**Testo della pagina:**
====

Nel 1911 alla galleria Tannhauser di Monaco, viene allestita la prima mostra del Blau Reiter: Kandinskij inaugura così un indirizzo di ricerca che vuole emancipare la materia espressiva dall’oggetto della rappresentazione. Questo tipo di ricerca coinvolse, in epoche diverse, artisti che contribuirono così a far passare il termine di “non-forma” piuttosto che “informale”, al fine di evidenziare la maggiore ampiezza di una definizione, che univa sotto di sé i concetti di informale, action painting, espressionismo astratto, spazialismo e altro, opponendosi non tanto alla “figura”, quanto alla “forma” intesa come tradizione normativa, canone illusionista di matrice Occidentale.

====

**Materiale fornito:**

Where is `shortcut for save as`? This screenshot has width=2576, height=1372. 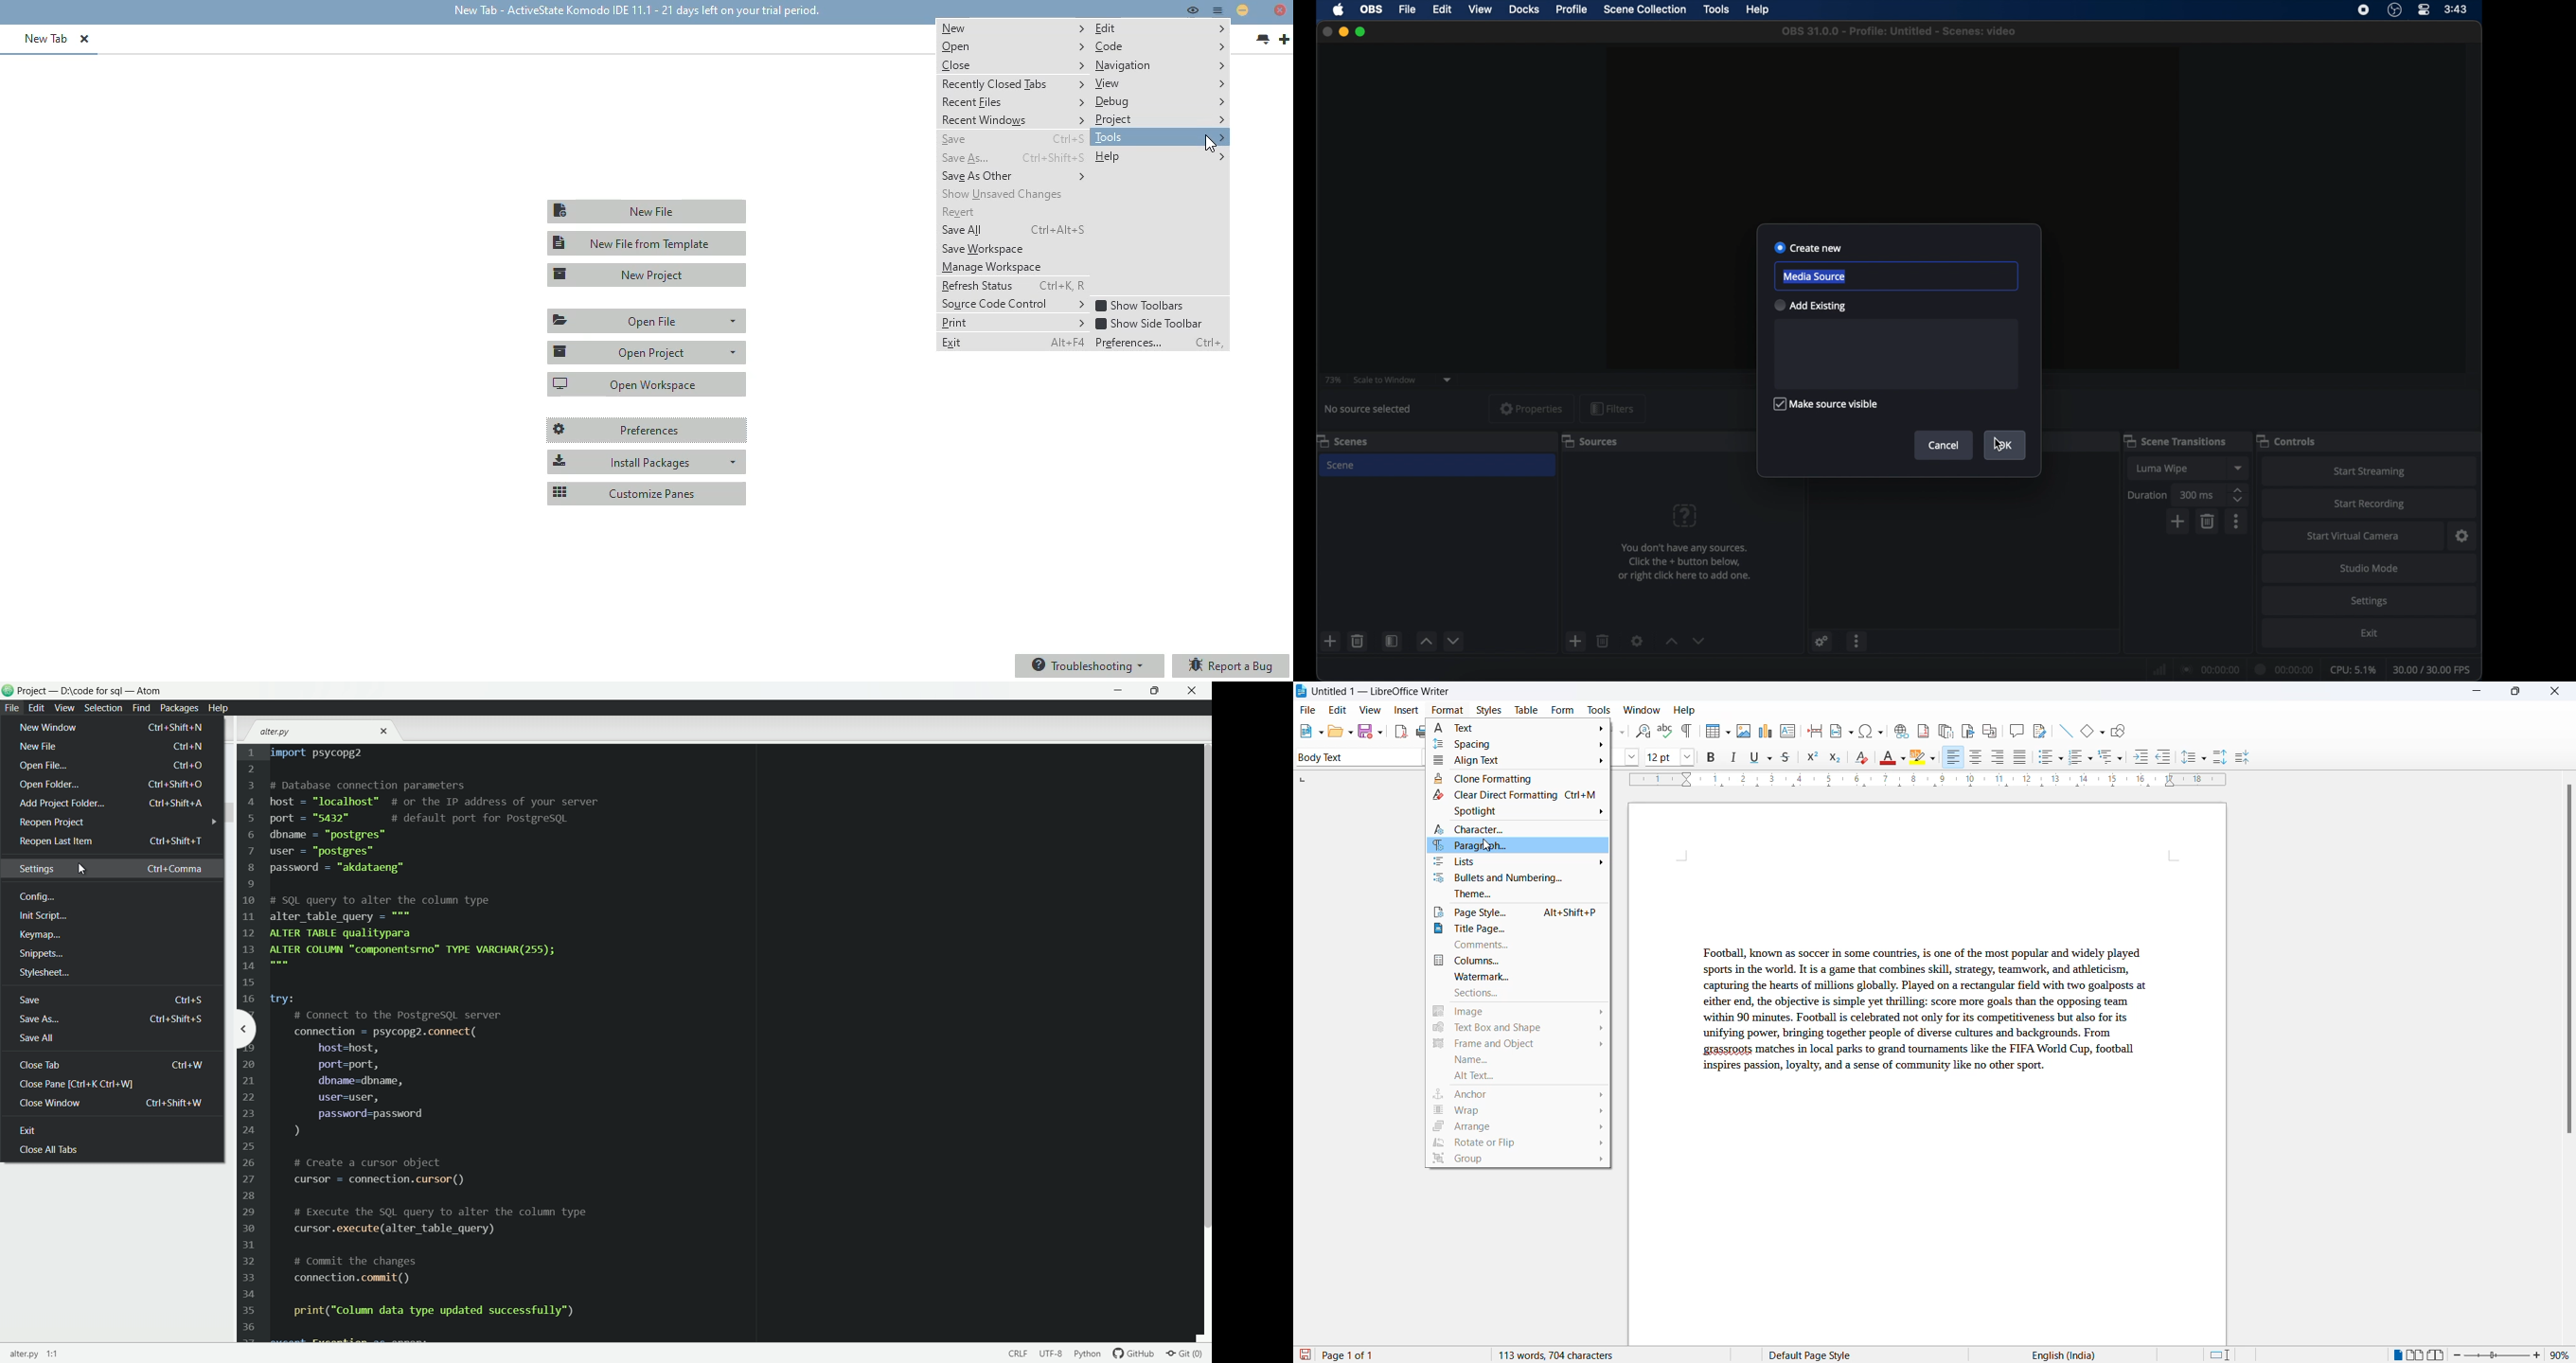
shortcut for save as is located at coordinates (1053, 157).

====

**Obiettivo:** Continua il testo sull'arte della "non-forma" a partire dalla sua ultima frase. Il materiale non ha alcun ruolo in questo lavoro.

**Risposta proposta:**
A questo proposito la mostra di Lugano indaga sul grado di parentela che lega gli artisti oltre i confini di scuole, movimenti e tendenze. Sono più di cento le opere raccolte qui, tra dipinti e carte, di alcuni dei protagonisti del ‘900, provenienti da una sessantina di prestatori. Il percorso espositivo, di tipo cronologico, lascia che il visitatore sia guidato dalle parole degli artisti stessi piuttosto che da definizioni scientifiche. La preoccupazione comune dei protagonisti della mostra può essere avvicinata a quella che turbò lo stesso Kandinskij per primo: “Che cosa deve rimpiazzare l’oggetto?”. Proprio questo “baratro spaventoso” crea la “vertigine” che dà il titolo alla mostra, cioè la caratteristica ricerca di libertà espressiva da parte di tutti gli autori. A ciò si può aggiungere il legame con l’esistenzialismo, per l’importanza data al vissuto intimo, quello che Kandinskij definisce lo “spirituale nell’arte”.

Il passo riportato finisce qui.